- TASK GOAL
Beneath this line are entries. Copy the range from the line with "You are a GUI" to the line with "Screen dimensions: 1484x779", ends included, exactly; leave pictures out.

----- MATERIAL TO PROCESS -----

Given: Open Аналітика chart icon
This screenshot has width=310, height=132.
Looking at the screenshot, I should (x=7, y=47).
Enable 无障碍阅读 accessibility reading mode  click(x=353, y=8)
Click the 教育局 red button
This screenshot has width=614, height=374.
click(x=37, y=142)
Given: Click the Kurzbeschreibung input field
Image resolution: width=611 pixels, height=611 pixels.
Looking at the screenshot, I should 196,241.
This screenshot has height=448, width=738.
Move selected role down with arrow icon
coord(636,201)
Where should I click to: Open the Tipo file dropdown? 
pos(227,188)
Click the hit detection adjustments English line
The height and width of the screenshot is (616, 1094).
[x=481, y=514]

-----
----- MATERIAL TO PROCESS -----

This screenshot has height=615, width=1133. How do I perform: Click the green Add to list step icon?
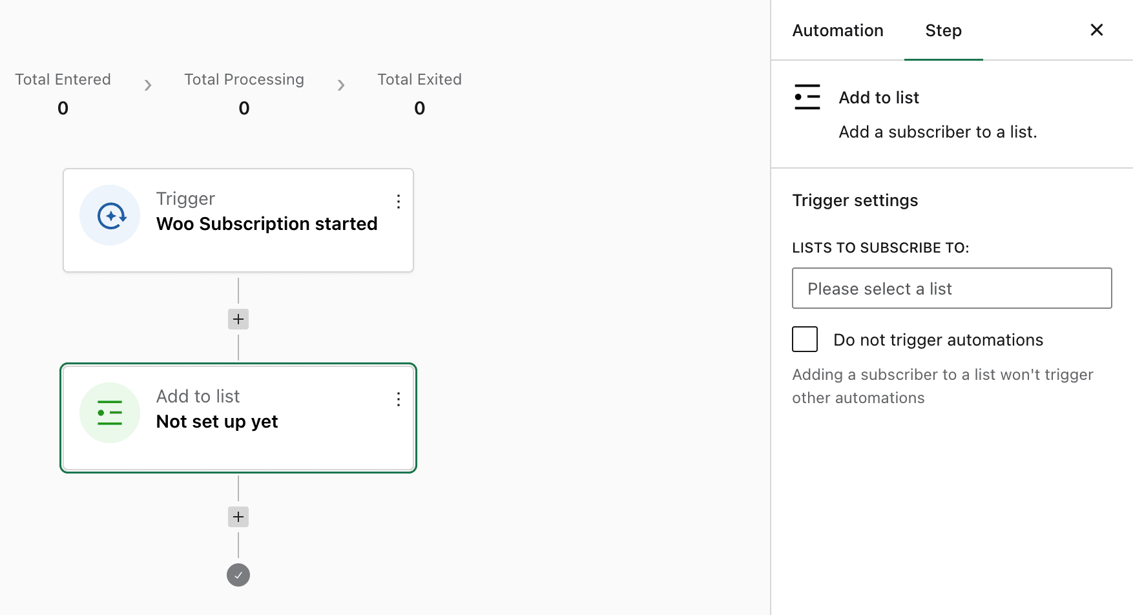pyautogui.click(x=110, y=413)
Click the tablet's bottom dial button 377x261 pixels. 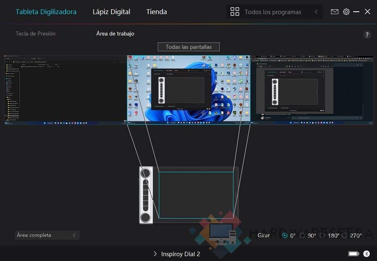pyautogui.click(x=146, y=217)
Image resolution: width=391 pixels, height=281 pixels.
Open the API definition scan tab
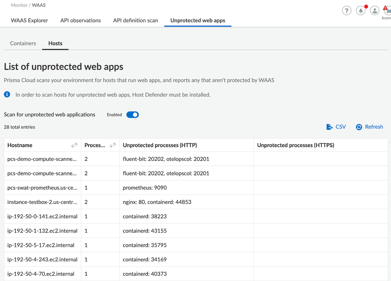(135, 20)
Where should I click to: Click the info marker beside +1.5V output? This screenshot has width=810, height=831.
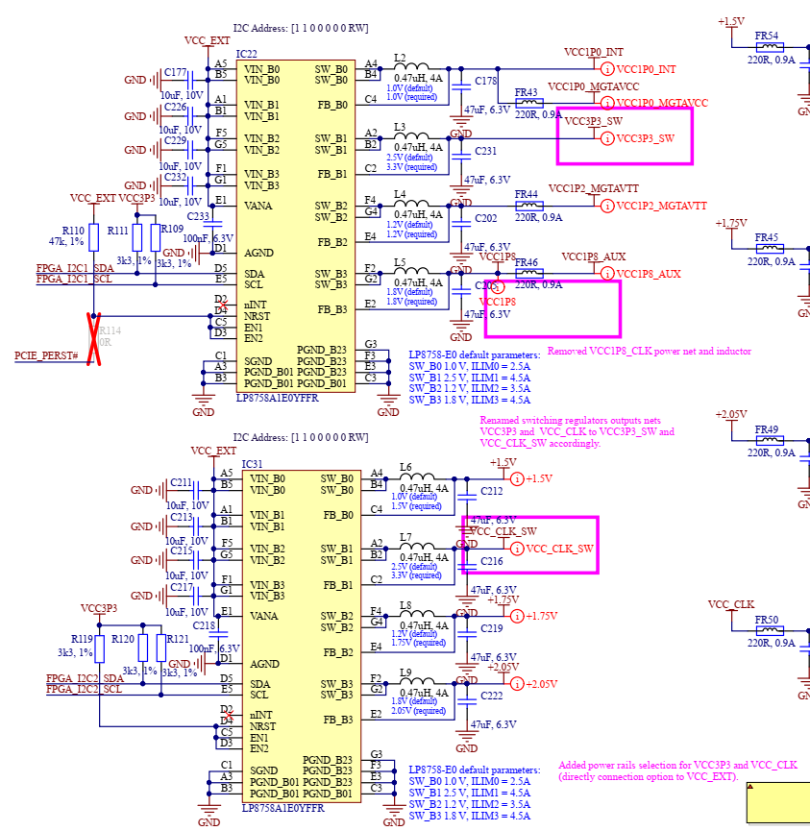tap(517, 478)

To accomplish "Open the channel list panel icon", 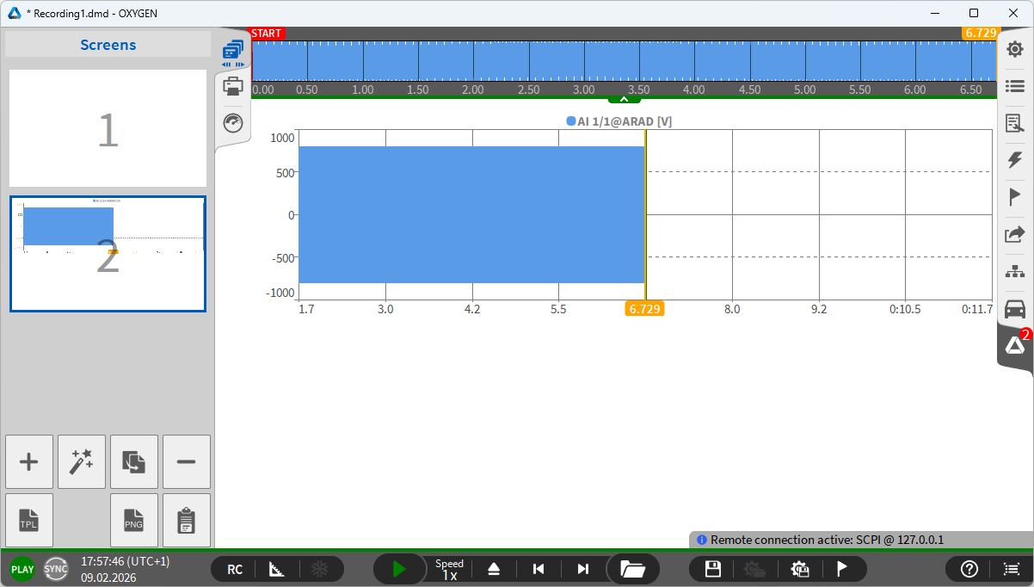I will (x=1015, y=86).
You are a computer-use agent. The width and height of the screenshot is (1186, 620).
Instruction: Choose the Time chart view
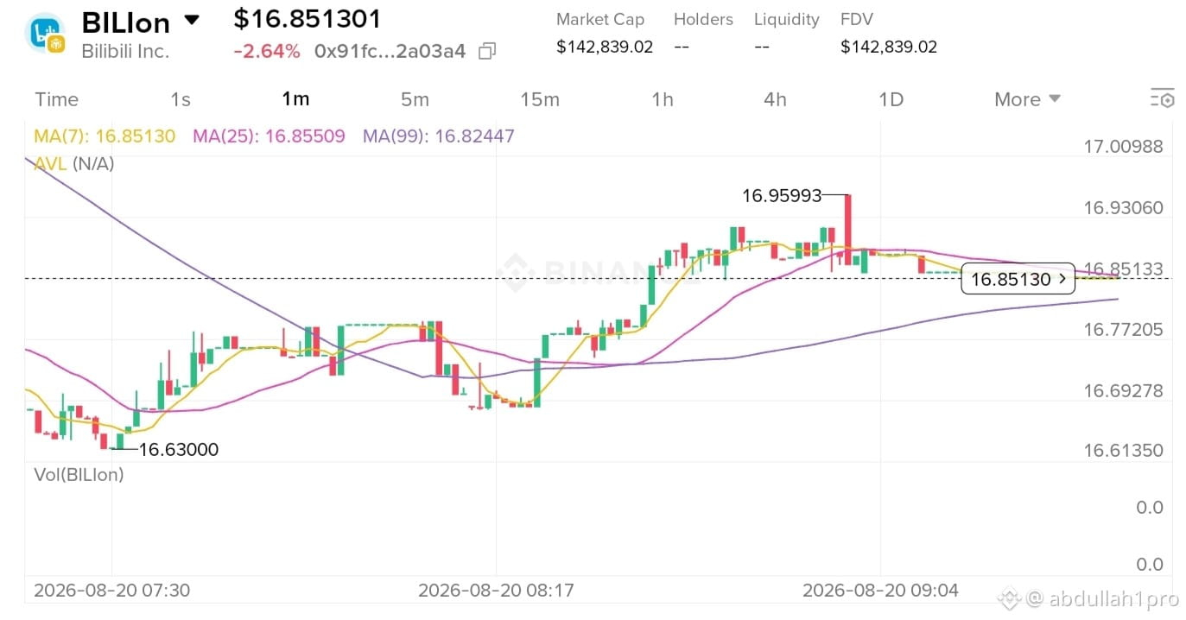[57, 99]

-----
----- MATERIAL TO PROCESS -----

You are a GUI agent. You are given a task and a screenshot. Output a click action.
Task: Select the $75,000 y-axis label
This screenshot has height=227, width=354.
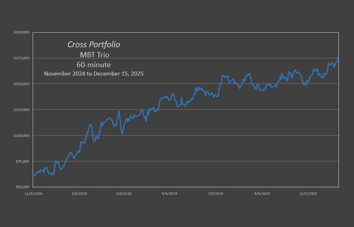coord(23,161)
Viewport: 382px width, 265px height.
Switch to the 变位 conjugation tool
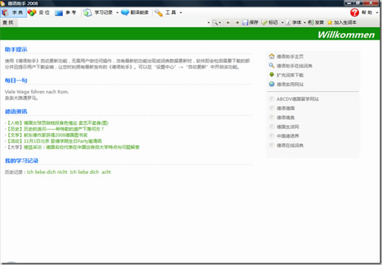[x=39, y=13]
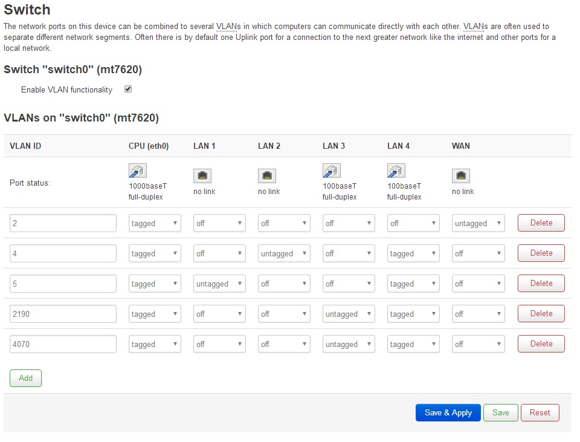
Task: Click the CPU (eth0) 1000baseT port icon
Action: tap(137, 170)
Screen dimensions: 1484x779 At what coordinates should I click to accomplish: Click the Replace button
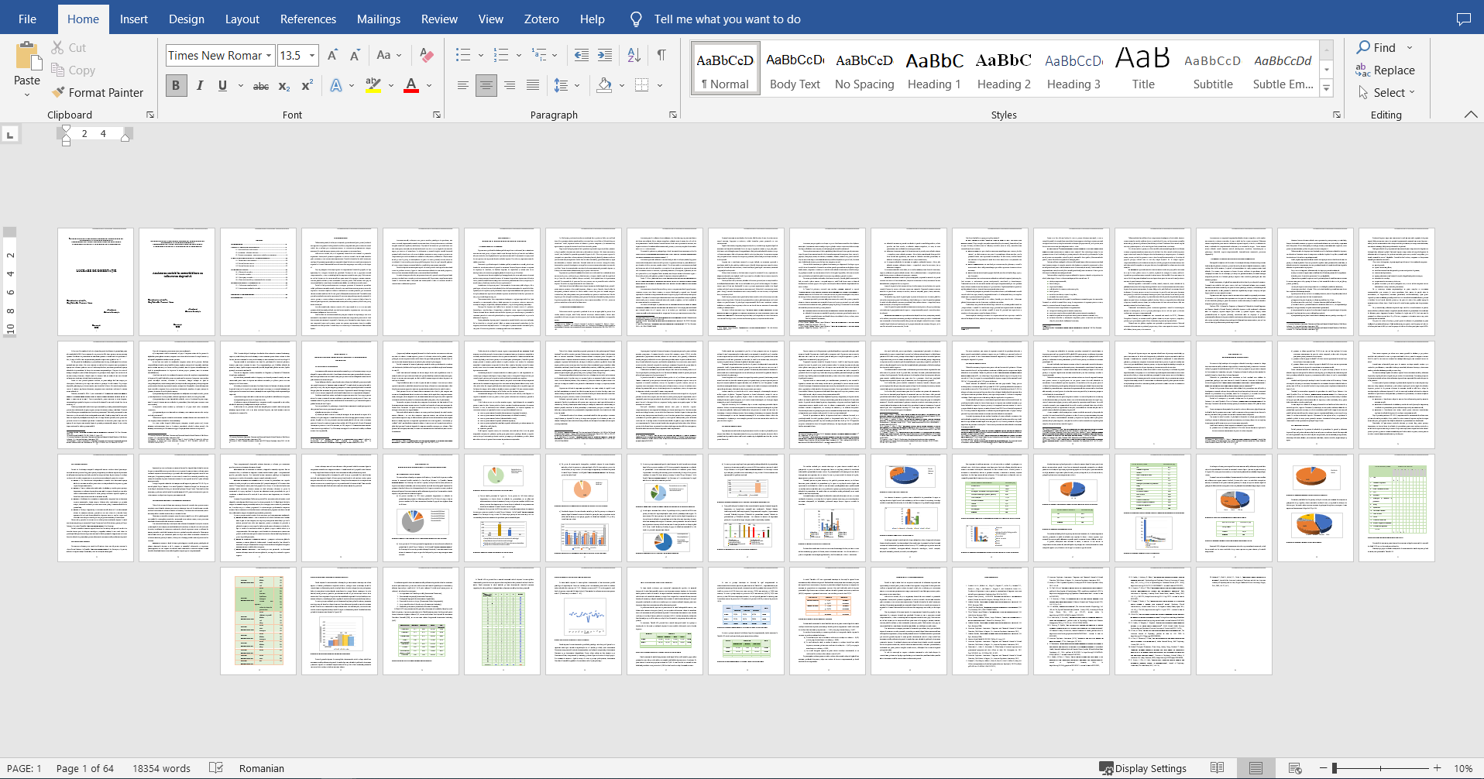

-----

- RESPONSE BOX
You are a GUI agent. You are given a task and a screenshot. Output a click action.
Task: Select the $75,000 y-axis label
This screenshot has height=227, width=354.
coord(23,161)
Viewport: 382px width, 265px height.
Switch to the 变位 conjugation tool
[x=39, y=13]
Task: Click the CPU (eth0) 1000baseT port icon
Action: tap(137, 170)
Screen dimensions: 1484x779 At what coordinates should I click to accomplish: Click the Replace button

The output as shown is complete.